This panel examines the materialities and technical objects of open laboratories to analyse how boundaries are established and crossed through collaborative production. We focus on the dynamics of emergence and institutionalization "from below".

Long Abstract:

We are witnessing a return to questions of public participation in science and technology with the emergence of convivial spaces for collaborative work around (bio)hackerspaces, fablabs, and innovation laboratories. The importance of these spaces resides in their ongoing experimentation with alternative organizational models, collaborative-competitive arrangements, and varying degrees of openness to public participation. Assembling new sociotechnical collectives, they hold the promise of providing wider access to science and technology. Yet, they are also sites of tensions involving distinct forms of expertise at the intersections of markets, publics, and institutional politics. In this panel, we will examine the materialities and technical objects of open laboratories to analyse how boundaries are established and crossed through collaborative production. We will also focus on the dynamics of emergence and institutionalization "from below" through the collaborative work on shared technical objects and infrastructures.

We welcome contributions addressing the following questions:

- What kinds of organizations, materials, concepts, and norms do "open labs" produce?

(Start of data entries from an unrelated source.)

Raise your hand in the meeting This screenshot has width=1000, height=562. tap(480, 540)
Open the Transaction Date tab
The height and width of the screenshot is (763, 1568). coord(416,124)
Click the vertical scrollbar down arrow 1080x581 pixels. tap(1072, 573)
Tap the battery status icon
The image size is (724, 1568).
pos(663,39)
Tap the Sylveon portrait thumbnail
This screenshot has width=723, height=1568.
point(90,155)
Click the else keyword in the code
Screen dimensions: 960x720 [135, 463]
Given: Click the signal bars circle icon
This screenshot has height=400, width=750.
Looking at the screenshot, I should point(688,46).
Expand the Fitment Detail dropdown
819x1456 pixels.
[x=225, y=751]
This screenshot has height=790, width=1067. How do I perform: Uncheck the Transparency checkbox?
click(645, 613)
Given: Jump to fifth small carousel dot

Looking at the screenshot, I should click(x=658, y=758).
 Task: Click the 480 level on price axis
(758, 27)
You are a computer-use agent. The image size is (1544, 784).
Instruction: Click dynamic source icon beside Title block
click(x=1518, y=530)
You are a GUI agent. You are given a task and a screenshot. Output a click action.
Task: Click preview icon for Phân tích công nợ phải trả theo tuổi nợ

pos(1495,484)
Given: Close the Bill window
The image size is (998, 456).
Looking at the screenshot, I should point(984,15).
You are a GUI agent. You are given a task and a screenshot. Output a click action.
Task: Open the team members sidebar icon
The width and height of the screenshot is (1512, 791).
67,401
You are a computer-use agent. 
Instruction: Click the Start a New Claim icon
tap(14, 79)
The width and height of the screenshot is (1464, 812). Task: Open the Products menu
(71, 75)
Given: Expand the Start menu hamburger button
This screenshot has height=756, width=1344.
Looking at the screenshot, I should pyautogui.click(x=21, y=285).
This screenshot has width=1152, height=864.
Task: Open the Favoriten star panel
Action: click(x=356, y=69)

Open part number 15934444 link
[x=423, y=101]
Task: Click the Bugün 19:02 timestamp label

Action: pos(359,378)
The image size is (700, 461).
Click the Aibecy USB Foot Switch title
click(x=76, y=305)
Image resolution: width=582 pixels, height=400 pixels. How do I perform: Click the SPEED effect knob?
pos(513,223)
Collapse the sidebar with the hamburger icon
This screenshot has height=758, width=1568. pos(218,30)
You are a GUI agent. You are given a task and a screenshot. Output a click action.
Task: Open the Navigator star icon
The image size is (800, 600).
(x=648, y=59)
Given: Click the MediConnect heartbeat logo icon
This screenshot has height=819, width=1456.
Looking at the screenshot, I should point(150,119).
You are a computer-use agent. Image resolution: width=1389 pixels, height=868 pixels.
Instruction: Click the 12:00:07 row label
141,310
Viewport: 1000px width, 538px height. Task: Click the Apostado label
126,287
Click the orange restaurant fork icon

- What kinds of expectations, promises, futures, and utopias are articulated through their material objects and practices?

- What kinds of boundary-work are made visible and invisible through processes of institutionalization?

- How do technical objects and sociotechnical practices collapse and challenge established spatial analytics of locality and globality?

- For the purposes of collaborative ethnography, how productive are terms such as "(bio)hacker", "maker", "entrepreneur", and categories such as "openness"?